E arriviamo alle virgolette. Perché il concetto di sopravvivenza è sempre relativo. Il coniuge più sfortunato deve dimostrare che la sua sfortuna è dovuta all’impossibilità oggettiva di mantenersi, non alla mancata voglia di lavorare. Tuttavia, le Sezioni Unite della Cassazione hanno a suo tempo stabilito che bisogna tener conto dell’eventuale apporto che il coniuge più «povero» ha dato durante il matrimonio al patrimonio familiare e dell’ex, attraverso l’assegno divorzile. Il che significa: la moglie (o il marito) che ha sempre seguito famiglia e figli rinunciando al lavoro in modo che il coniuge facesse carriera ha ugualmente diritto ad essere mantenuta.
Assegno divorzile: che succede se l’ex lavora in nero?
E allora va bene: l’ex che sta meglio paga l’assegno divorzile all’ex che sta peggio. Ma dopo un po’ viene a sapere che si permette degli agi improbabili con i soldi che passa ogni mese. Basta qualche indagine per scoprire che sta lavorando in nero. Il che significa che ha un reddito e che non se la passa così male. Un reddito non dichiarato, certo, che le consente di continuare a prendersi l’assegno del povero e ignaro ex.
La Cassazione aveva già stabilito in passato che l’ex impegnato o impegnata in un’attività in nero non aveva diritto ad un assegno divorzile [Cass. ord. n. 5603/2020 del 28.02.2020]. Poi, è tornata sull’argomento ed ha legittimato le indagini della difesa come prova per togliere l’assegno all’ex [Cass. ord. n. 5077/2021 del 25.02.2021].

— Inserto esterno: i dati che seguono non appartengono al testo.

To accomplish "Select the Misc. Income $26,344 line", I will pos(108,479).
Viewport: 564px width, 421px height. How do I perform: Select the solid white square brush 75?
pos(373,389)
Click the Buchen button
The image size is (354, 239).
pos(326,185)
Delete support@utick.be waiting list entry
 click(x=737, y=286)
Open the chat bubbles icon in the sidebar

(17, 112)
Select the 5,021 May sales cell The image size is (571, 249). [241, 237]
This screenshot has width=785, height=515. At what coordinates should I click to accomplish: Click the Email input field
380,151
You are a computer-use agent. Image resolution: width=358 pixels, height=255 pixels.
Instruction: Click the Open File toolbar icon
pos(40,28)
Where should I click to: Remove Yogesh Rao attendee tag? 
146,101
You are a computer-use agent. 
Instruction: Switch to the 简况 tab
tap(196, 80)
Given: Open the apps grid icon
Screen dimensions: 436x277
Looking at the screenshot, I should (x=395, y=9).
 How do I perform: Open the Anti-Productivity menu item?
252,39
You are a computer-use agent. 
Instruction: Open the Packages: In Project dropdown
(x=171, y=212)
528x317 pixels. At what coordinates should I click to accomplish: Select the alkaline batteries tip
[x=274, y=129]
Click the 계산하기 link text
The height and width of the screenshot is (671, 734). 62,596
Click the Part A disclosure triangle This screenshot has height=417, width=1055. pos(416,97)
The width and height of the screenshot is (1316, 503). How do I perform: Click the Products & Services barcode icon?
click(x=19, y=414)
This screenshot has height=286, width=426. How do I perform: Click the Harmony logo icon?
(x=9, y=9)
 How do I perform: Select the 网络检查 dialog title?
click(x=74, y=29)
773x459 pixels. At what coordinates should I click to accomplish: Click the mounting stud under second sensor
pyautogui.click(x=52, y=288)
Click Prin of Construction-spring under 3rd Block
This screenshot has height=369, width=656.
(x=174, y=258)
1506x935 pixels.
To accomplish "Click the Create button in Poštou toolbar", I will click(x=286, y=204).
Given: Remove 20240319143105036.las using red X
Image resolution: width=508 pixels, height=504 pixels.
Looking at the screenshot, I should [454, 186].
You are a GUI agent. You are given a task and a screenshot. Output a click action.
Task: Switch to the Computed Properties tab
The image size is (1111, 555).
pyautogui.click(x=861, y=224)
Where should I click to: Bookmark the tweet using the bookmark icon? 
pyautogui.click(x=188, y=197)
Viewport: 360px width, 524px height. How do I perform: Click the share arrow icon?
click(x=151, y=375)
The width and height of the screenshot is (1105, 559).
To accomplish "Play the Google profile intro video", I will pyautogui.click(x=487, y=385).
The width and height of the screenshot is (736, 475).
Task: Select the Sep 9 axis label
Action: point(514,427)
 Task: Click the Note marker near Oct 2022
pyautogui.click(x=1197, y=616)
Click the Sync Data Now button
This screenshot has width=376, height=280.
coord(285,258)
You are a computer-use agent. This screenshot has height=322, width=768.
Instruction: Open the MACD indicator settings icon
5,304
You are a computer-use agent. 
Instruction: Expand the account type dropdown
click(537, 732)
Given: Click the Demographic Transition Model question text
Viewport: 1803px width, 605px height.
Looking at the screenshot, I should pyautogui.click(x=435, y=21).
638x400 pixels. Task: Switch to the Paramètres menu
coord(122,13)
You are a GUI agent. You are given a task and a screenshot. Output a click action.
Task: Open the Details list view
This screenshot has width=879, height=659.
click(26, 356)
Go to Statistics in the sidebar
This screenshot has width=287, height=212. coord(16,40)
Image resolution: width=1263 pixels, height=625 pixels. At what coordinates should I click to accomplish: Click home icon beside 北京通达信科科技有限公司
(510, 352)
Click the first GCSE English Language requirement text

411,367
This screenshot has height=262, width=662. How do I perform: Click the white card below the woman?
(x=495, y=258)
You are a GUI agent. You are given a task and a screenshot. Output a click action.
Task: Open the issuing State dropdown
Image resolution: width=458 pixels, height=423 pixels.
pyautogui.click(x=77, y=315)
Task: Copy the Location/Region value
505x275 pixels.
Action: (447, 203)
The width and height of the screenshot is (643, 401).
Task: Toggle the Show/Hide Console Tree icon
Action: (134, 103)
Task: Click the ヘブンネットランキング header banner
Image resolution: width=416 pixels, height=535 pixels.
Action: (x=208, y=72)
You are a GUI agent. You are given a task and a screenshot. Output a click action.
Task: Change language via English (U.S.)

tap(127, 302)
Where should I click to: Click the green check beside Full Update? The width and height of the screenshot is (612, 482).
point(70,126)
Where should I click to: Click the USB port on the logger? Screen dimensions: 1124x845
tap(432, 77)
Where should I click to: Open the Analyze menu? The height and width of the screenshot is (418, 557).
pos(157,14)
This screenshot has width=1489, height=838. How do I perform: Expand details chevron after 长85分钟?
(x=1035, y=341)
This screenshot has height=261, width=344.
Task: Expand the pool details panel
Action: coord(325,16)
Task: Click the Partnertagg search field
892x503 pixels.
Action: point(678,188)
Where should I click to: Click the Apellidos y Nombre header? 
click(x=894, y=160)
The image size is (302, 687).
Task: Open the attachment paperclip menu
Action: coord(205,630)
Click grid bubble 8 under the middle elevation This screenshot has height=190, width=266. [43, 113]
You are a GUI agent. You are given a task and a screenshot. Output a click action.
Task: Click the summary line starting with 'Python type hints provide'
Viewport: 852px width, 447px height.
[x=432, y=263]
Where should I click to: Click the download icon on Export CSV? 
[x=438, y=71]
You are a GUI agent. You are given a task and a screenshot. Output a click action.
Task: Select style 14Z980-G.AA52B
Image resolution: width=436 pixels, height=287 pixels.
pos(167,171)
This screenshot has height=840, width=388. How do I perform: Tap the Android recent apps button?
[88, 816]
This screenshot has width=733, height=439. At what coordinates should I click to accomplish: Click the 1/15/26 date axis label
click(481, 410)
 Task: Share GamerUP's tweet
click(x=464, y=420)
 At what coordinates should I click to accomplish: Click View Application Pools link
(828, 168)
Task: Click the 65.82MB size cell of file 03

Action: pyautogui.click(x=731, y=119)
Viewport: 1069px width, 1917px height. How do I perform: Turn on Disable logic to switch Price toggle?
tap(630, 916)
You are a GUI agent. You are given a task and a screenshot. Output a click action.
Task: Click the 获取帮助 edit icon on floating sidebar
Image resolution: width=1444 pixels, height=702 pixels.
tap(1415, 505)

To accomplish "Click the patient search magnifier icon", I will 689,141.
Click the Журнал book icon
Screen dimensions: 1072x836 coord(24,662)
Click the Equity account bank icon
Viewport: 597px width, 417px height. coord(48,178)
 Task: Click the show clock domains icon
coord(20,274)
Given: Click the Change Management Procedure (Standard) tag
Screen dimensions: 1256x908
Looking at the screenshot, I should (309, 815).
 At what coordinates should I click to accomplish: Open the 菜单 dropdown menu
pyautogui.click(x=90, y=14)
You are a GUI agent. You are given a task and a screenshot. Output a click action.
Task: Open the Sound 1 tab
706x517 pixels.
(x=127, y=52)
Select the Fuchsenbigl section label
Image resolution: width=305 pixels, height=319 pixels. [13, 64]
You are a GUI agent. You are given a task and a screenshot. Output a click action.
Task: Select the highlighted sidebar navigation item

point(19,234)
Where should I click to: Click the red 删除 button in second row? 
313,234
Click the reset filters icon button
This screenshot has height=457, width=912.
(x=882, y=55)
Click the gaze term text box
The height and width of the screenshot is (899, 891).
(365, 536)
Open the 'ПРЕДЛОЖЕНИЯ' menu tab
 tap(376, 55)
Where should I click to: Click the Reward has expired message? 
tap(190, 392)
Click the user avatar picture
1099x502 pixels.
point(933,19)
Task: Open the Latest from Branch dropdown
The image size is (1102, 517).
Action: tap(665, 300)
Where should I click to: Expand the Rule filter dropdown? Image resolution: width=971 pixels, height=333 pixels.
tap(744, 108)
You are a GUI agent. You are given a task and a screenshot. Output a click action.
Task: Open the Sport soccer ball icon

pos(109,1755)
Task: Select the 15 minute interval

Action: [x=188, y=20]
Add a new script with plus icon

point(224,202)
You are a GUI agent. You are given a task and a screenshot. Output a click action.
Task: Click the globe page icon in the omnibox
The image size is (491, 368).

Lo ha fatto esaminando il caso di una donna che si era dimessa dallo studio del commercialista presso il quale lavorava e che sosteneva di non poter trovare un altro mestiere per problemi di salute. Così, era stato stabilito che l’ex le doveva passare ogni mese l’assegno divorzile, del quale, peraltro, la signora pretendeva un aumento. Senonché, l’uomo ha deciso che fidarsi è bene ma non fidarsi è meglio ed ha assunto degli investigatori per accertarsi del fatto che fosse vera la versione dell’ex moglie.
Così, è stato scoperto che le dimissioni della donna dallo studio di commercialista erano solo «ufficiali», ma che lei continuava a prestarvi attività in nero. In questo modo, si garantiva una doppia entrata: quella del commercialista e quella dell’ex marito.
Il rubinetto, però, è stato chiuso in tribunale. Prima la Corte d’Appello e, poi, la Cassazione non solo hanno respinto la richiesta di aumentare l’assegno divorzile ma hanno anche confermato che chi lavora in nero non ne ha alcun diritto.
A nulla è servito sostenere che tutto è venuto alla luce grazie ad una consulenza tecnica senza considerare i certificati medici depositati dai legali della donna: per la Cassazione, dimostrare anche con un investigatore privato che l’ex coniuge è in grado di lavorare e che, quindi, non ha diritto all’assegno divorzile è perfettamente legittimo.